3-(2,3-Dimethoxybenzyl)hexanoic acid, 29e

In a procedure analogous to the synthesis of 29b above, 28e (2.20 g, 8.9 mmol) was converted to the carboxylic acid. The title compound was isolated as a pale yellow oil (1.85 g, 78.4%). ¹H NMR: (300 MHz, CDCl₃): δ 6.97 (t, 1H, J = 8.1), 6.78-6.74 (m, 2H), 3.85 (s, 3H), 3.78 (s, 3H), 2.75 (dd, 1H, J = 5.7, 13.5 Hz), 2.51 (dd, 1H, J = 7.5, 13.5 Hz), 2.30-2.18 (m, 3H), 1.46-1.31 (m, 4H), 0.90 (t, 3H, J = 7.4 Hz). MS (EI): [M]⁺ = 266. Anal. calcd for C₁₅H₂₂O₄: C 67.64, H 8.33, found: C 67.71, H 7.96.

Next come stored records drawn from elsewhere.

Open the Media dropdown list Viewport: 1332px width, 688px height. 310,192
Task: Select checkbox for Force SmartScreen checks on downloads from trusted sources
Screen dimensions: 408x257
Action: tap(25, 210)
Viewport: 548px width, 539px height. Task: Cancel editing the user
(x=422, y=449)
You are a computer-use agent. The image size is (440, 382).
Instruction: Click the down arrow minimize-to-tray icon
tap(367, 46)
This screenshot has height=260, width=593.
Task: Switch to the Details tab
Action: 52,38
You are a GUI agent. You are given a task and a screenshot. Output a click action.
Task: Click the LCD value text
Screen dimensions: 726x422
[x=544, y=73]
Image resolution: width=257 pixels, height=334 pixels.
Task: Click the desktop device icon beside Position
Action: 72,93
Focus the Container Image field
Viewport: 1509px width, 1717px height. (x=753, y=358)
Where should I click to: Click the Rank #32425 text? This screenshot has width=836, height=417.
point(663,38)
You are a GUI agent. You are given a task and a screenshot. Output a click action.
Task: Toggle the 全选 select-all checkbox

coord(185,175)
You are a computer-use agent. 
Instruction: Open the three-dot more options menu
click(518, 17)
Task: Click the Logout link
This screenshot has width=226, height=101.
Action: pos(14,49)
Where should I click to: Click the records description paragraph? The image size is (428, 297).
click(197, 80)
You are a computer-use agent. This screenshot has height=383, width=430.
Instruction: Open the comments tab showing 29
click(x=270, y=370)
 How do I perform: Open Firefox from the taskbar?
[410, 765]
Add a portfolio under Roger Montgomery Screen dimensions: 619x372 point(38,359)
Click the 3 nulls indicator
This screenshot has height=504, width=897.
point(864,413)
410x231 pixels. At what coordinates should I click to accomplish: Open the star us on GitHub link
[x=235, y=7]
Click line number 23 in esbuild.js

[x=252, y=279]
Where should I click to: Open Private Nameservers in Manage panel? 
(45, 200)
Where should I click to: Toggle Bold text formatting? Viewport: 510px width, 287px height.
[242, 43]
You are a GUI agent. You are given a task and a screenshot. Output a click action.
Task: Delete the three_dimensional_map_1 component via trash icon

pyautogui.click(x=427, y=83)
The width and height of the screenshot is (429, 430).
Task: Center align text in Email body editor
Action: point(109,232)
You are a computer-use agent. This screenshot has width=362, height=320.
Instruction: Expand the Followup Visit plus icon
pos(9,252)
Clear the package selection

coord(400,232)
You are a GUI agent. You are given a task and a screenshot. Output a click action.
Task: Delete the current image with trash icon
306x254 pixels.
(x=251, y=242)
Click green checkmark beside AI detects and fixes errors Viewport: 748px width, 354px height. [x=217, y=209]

3-Cyclohexyl-5,6-dimethoxy-3,4-dihydronaphthalen-1(2H)-one, 30b

To a mechanically stirring flask of polyphosphoric acid (50 g) heated to 85 °C, carboxylic acid 29b (8.1 g, 0.026 mol) dissolved in minimal benzene (5 mL) was added. The resulting mixture was stirred and heated for 1 h during which time it turned from tan to dark red. With vigorous manual stirring, the dark red reaction mixture was poured over a mixture of 400 g of ice and 200 mL of water. The precipitate that formed was filtered, washed with water (3 × 75 mL), air dried, and then dissolved in EtOAc (200 mL). The organic solution was washed with water (50 mL), 0.5 N NaOH (50 mL), dried over anhydrous MgSO₄, filtered, and concentrated to provide the title compound (6.1 g, 80.3%) as a fluffy solid that was recrystallized from EtOH to yield pale tan needles (4.1 g, 53.9%); mp 109-111 °C. ¹H NMR: (300 MHz, CDCl₃): δ 7.84 (d, 1H, J = 9.0 Hz), 6.87 (d, 1H, J = 9.0 Hz), 3.93 (s, 3H), 3.82 (s, 3H), 3.20 (dq, 1H, J = 1.9, 16.8 Hz), 2.69 (dq, 1H, J = 1.9, 16.5 Hz), 2.53 (dd, 1H, J = 11.1, 16.8 Hz), 2.32 (dd, 1H, J = 12.9, 16.5 Hz), 1.98-1.85 (m, 1H), 1.84-1.06 (m, 11H). MS (ESI): [M+H]⁺ = 289. Anal. calcd for C₁₈H₂₄O₃ (0.5 eq. EtOH): C 73.28, H 8.74, found: C 73.36, H 8.36.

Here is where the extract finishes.